▶ [USING THE INFORMATION]:
A - In the essay on the demand to open churches, to whom is the quotation beginning "Christ has no body now but yours" attributed?
B - Summarize the essay on the demand to open churches in two sentences.
C - Resume the essay on the demand to open churches from the point where it stops.

▶ [EXCERPT PROVIDED]:
☆ ☆ ☆ ☆ ☆ ☆ ☆

The Demand to Open Churches Is the Opposite of Christ-Like

The Demand to Open Churches Is the Opposite of Christ-Like May 25, 2020

 

“I like your Christ. I do not like your Christians” is a statement commonly attributed to Mahatma Ghandi, though there appears to be no evidence that he actually said it. The popularity of the quotation, fake or not, is revealing: Christians have done a very poor job, in the two millennia since Christ, of living out his teachings. Of course, it is easy for us to look back on the failures of the Jesus-followers from the very beginning, when they denied and abandoned their leader in the hour of his torment – through the scandals of the Crusades, Inquisitions, witch-burnings, religious wars, colonization, and slavery – and say “well, it’s the human element. The church is a human as well as a divine institution, so there will always be original sin.”

When we see the profound moral failure of Christian communities happening right in front of us, it is harder to shrug off. I know many who have lost their faith and left their congregations because of their churches’ utter capitulation to the cult of Trump, and their co-religionists’ excuses for his morally despicable behavior. 

And I can not blame them. As Teresa of Avila said:

“Christ has no body now but yours. No hands, no feet on earth but yours. Yours are the eyes through which he looks compassion on this world. Yours are the feet with which he walks to do good. Yours are the hands through which he blesses all the world. Yours are the hands, yours are the feet, yours are the eyes, you are his body. Christ has no body now on earth but yours.”

Those who leave the churches do so not in abandonment of Christ, but in search of him – because those in their churches have not been Christ to them. Whether they are right or wrong to seek elsewhere is a different matter; what can not be debated is that this kind of abandonment of religion is itself motivated by a deeply religious sense – a search for holiness, and for community.

☆ ☆ ☆ ☆ ☆ ☆ ☆

▶ [DATA FOR REVIEW]:
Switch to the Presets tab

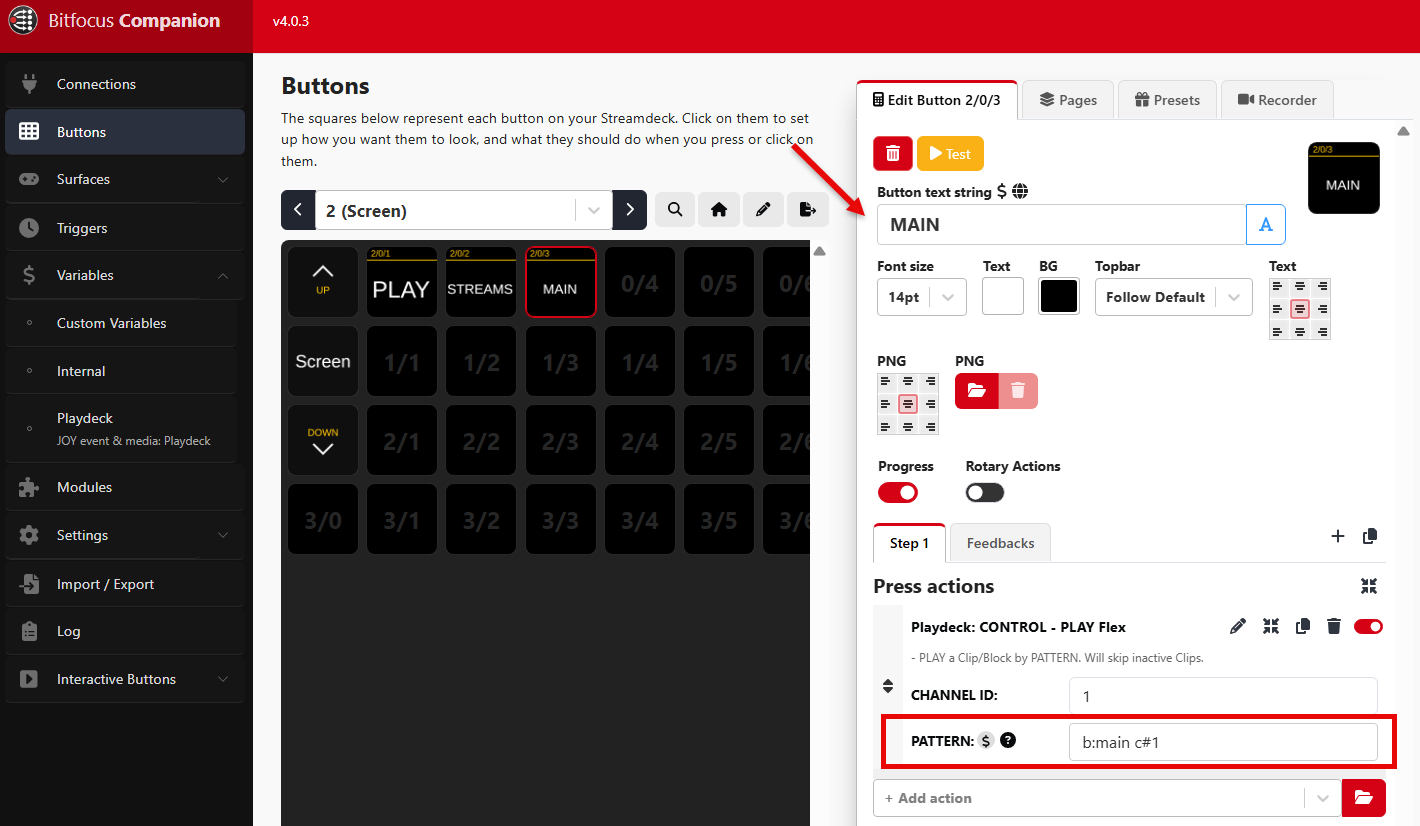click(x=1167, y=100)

☆ ☆ ☆ ☆ ☆ ☆ ☆

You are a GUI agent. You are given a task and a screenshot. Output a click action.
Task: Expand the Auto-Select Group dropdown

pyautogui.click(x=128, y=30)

☆ ☆ ☆ ☆ ☆ ☆ ☆

▶ [RESULTS IN ORDER]:
A - Teresa of Avila

B - The essay argues that Christians have done a very poor job of living out Christ's teachings, and that this failure is harder to shrug off when it happens in front of us, as in churches' capitulation to the cult of Trump. Citing Teresa of Avila, it holds that people who leave their churches do so in search of Christ rather than in abandonment of him, driven by a deeply religious search for holiness and community.

C -
Now in the middle of a pandemic when world health guidelines demand that we limit gatherings even of small groups in indoor spaces, Christians are throwing tantrums because they can’t have their rituals of worship exactly the way they like them. I saw a post from a well-known Catholic social media personality, yesterday, ranting about the “persecution” they were enduring, due to the simple requirement that she give her basic information, for the purpose of contact tracing, before going to confession. Contact tracing has been shown to be extremely important in limiting the spread of COVID-19, and therefore an essential requirement if we are going to open up any kind of public activities safely. Everyone is subjected to it – yet, apparently, asking a Christian to live by the same standards of public health and moral decency as everyone else, is now persecution.

Christians in the United States have enjoyed special privileges and cultural superiority for so long, they mistake equality for oppression. Which is another way of saying: Christians in the United States really have forgotten Jesus.

There is a dark comedy in the spectacle Christians now demanding that their churches be re-opened, and that they have constant unregulated access to the sacraments, even though it may lead to the further spread of a deadly virus. They insist that they must have the right to worship and partake in the sacraments, or the grace of God will not be within them, yet if there is any whiff of divine grace about their actions, I can not detect it. They demand that they have access to Jesus, but there is nothing about their behavior that is in any way Christ-like.

Jesus taught that we should love our neighbor as ourselves – but is it loving to put your neighbor in danger of death?

Jesus taught that the meek shall inherit the earth – but how is it meek to clamor loudly for privileges that are not granted to non-religious citizens?

Jesus taught that it was acceptable to violate precepts about worship and holy days, in order to save a life – but here are his followers recklessly endangering lives, simply in order to keep their precepts about worship.

Jesus taught that we ought to be willing to die for him. Yet here we see his followers – again, and again, throughout history – taking this to mean that they should be willing to kill for him.

They desperately want to get back into their churches; my sympathy right now is more with those who desperately want to get away from their churches. “We want Jesus!” say the protesters who push into churches.

Maybe the ones who are walking away are just as desperate to find Jesus – the Jesus who healed, and consoled, and taught truth and justice.